## EXERCICE PROPOSÉ
Recopiez telles quelles les lignes allant de celle qui contient « Given: Click the » jusqu'à la fin des items, ces deux limites comprises.

───

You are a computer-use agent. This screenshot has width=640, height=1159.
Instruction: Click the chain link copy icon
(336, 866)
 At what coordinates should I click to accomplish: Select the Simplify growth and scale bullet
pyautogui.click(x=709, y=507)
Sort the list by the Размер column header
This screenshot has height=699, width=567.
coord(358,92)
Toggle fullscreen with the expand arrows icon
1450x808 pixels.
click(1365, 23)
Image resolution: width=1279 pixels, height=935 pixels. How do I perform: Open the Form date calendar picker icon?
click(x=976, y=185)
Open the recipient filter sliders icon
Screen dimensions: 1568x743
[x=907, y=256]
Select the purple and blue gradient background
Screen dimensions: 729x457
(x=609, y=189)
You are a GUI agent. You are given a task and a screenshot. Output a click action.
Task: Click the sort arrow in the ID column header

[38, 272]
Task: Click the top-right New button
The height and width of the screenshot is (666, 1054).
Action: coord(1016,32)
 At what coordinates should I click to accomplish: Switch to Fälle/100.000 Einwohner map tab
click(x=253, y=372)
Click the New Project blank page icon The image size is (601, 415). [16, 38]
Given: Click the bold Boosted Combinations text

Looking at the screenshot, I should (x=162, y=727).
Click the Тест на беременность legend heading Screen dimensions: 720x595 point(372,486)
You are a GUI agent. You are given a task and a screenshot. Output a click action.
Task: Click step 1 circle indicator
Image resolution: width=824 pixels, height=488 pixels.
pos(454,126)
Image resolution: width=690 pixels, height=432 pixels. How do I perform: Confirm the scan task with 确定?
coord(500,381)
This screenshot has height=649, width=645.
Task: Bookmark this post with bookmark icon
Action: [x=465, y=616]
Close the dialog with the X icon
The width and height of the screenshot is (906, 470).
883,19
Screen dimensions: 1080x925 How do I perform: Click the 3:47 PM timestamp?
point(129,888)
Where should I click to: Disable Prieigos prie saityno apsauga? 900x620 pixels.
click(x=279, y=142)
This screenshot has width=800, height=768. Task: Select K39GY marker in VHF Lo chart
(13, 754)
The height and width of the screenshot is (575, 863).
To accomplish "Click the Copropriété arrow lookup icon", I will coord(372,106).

───

## RÉPONSE ATTENDUE
Given: Click the bold Boosted Combinations text

Looking at the screenshot, I should (x=162, y=727).
Click the Тест на беременность legend heading Screen dimensions: 720x595 point(372,486)
You are a GUI agent. You are given a task and a screenshot. Output a click action.
Task: Click step 1 circle indicator
Image resolution: width=824 pixels, height=488 pixels.
pos(454,126)
Image resolution: width=690 pixels, height=432 pixels. How do I perform: Confirm the scan task with 确定?
coord(500,381)
This screenshot has height=649, width=645.
Task: Bookmark this post with bookmark icon
Action: [x=465, y=616]
Close the dialog with the X icon
The width and height of the screenshot is (906, 470).
883,19
Screen dimensions: 1080x925 How do I perform: Click the 3:47 PM timestamp?
point(129,888)
Where should I click to: Disable Prieigos prie saityno apsauga? 900x620 pixels.
click(x=279, y=142)
This screenshot has width=800, height=768. Task: Select K39GY marker in VHF Lo chart
(13, 754)
The height and width of the screenshot is (575, 863).
To accomplish "Click the Copropriété arrow lookup icon", I will coord(372,106).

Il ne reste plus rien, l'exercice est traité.